Foule au Heysel pour le premier tour de la présidentielle

Alix Hardy

dimanche 22 avril 2012, 16:06

Ce dimanche 22 avril, entre 18 et 20.000 personnes sont attendues dans les 26 bureaux de vote du palais. Notre reportage

Foule au Heysel pour le premier tour de la présidentielle

C'est sous un soleil radieux que les Français résidant à Bruxelles s'acheminent ce matin vers le hall nº2 du palais du Heysel. Ce dimanche 22 avril, entre 18 et 20.000 personnes sont attendues dans les 26 bureaux de vote du palais pour voter au premier de l'élection présidentielle française.

Il est onze heures. Dans la file menant à l'entrée, les conversations vont bon train.

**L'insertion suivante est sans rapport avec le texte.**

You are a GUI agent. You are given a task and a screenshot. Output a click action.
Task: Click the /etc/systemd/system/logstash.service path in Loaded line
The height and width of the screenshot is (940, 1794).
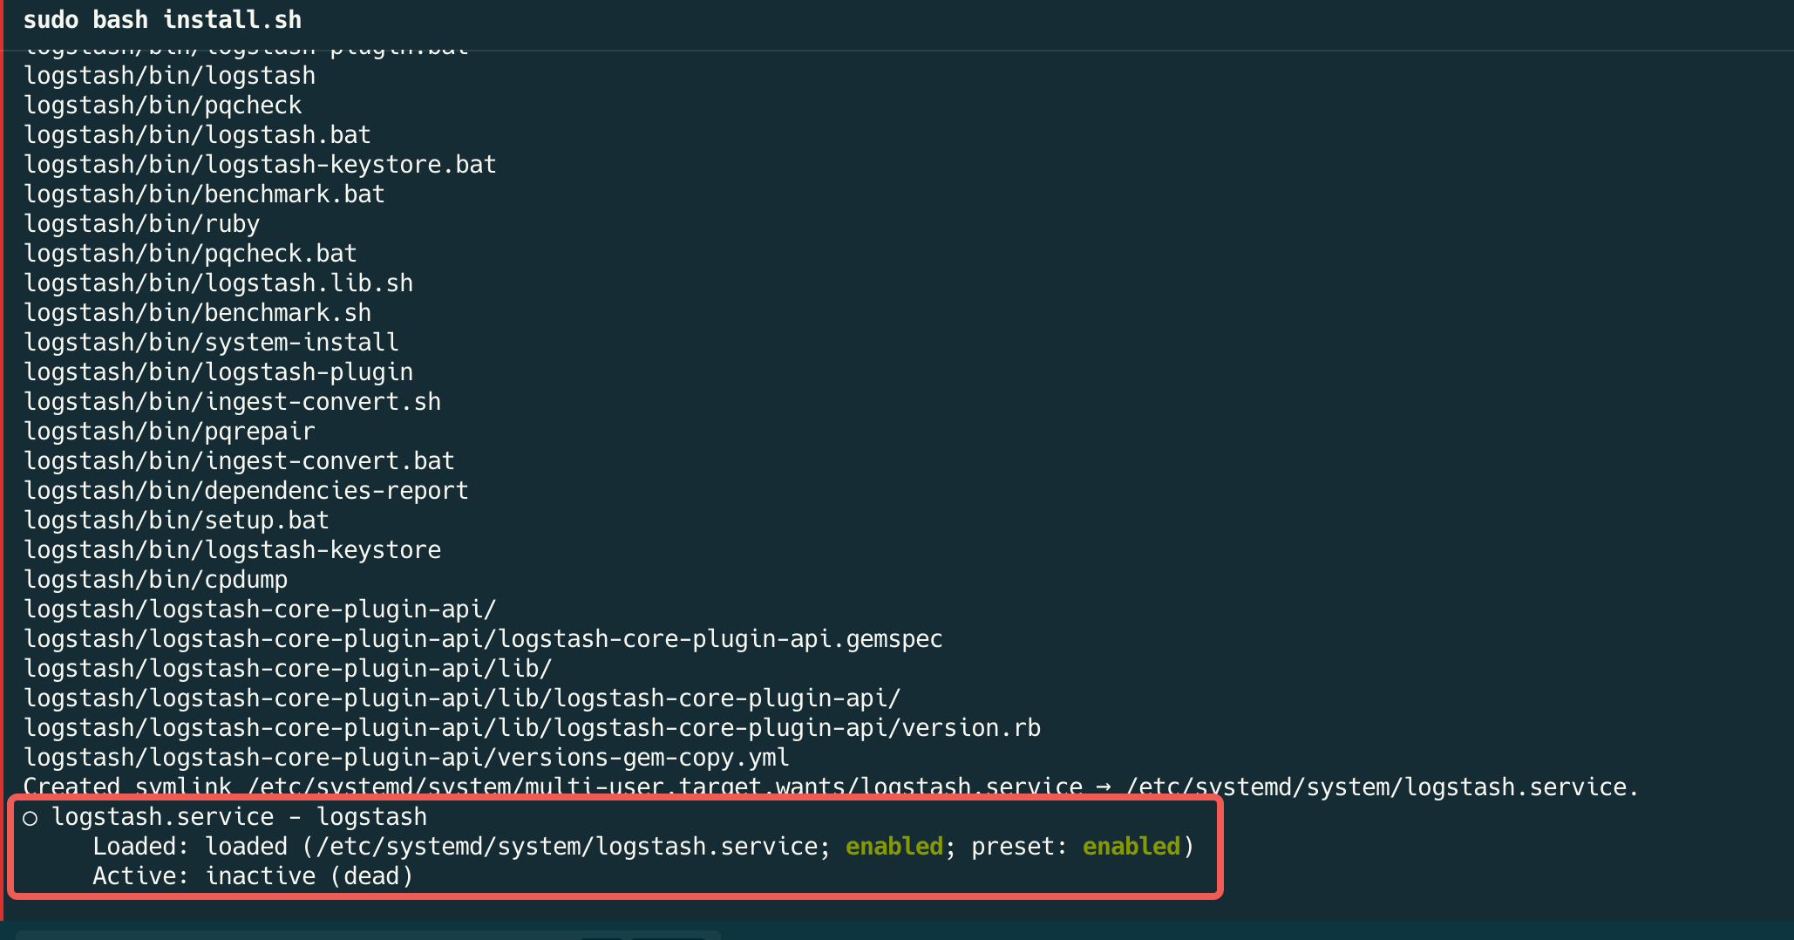pos(567,847)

On se salue, on se retrouve : l'ambiance est décontractée et la plupart des gens semblent plus amusés par le processus qu'agacés de devoir y consacrer leur dimanche matin. « On croise du monde, c'est sympa ! On a fait notre devoir de citoyen, voilà » déclare Mme Issanchou, résidant en Belgique depuis 6 ans.

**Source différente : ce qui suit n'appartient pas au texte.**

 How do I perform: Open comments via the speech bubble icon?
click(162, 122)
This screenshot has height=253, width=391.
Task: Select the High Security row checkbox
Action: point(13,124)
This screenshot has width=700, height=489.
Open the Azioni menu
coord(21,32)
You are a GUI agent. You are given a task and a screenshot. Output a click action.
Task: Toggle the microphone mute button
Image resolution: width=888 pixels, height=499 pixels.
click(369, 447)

Beaucoup disent suivre la campagne d'aussi près que s'ils étaient en France : ils lisent les mêmes journaux, regardent les mêmes médias. « On en parle même un peu trop depuis quelque temps, cette année, l'élection est vraiment devenue omniprésente », soupire une expatriée française à l'accent canadien, résidant en Belgique depuis une douzaine d'années. « Ca va peut-être décourager les gens d'aller voter », croit-elle. D'autres confient être moins convaincus : c'est le cas de Marie-Gabrielle, 19 ans et primo-votante. « Ça me parle moins que si j'étais en France : avec qui est-ce que je vais débattre de la politique française, ici ? » s'interroge-t-elle.

50 % d'abstention ?

À midi, la file s'allonge de plus en plus vite, jusqu'à atteindre 200 mètres de long. Les gens restent néanmoins souriants et estiment que le processus est rapide. « Il y a beaucoup de monde », confie Georges Jaussaud, consul adjoint au Consulat Général de France.« Nous avons 35.000 inscrits sur les listes électorales, et nous en attendons entre 18 et 20.000 ici aujourd'hui. Le taux d'abstention prévu est de l'ordre de 50 %, mais il peut y avoir une surprise ». Quelques-uns expliquent dans la file que l'abstention, ils y ont pensé « une demi-seconde, quand même » parce que « la campagne ne les a pas vraiment convaincus », mais qu'ils se sentent tout de même très concernés par l'élection.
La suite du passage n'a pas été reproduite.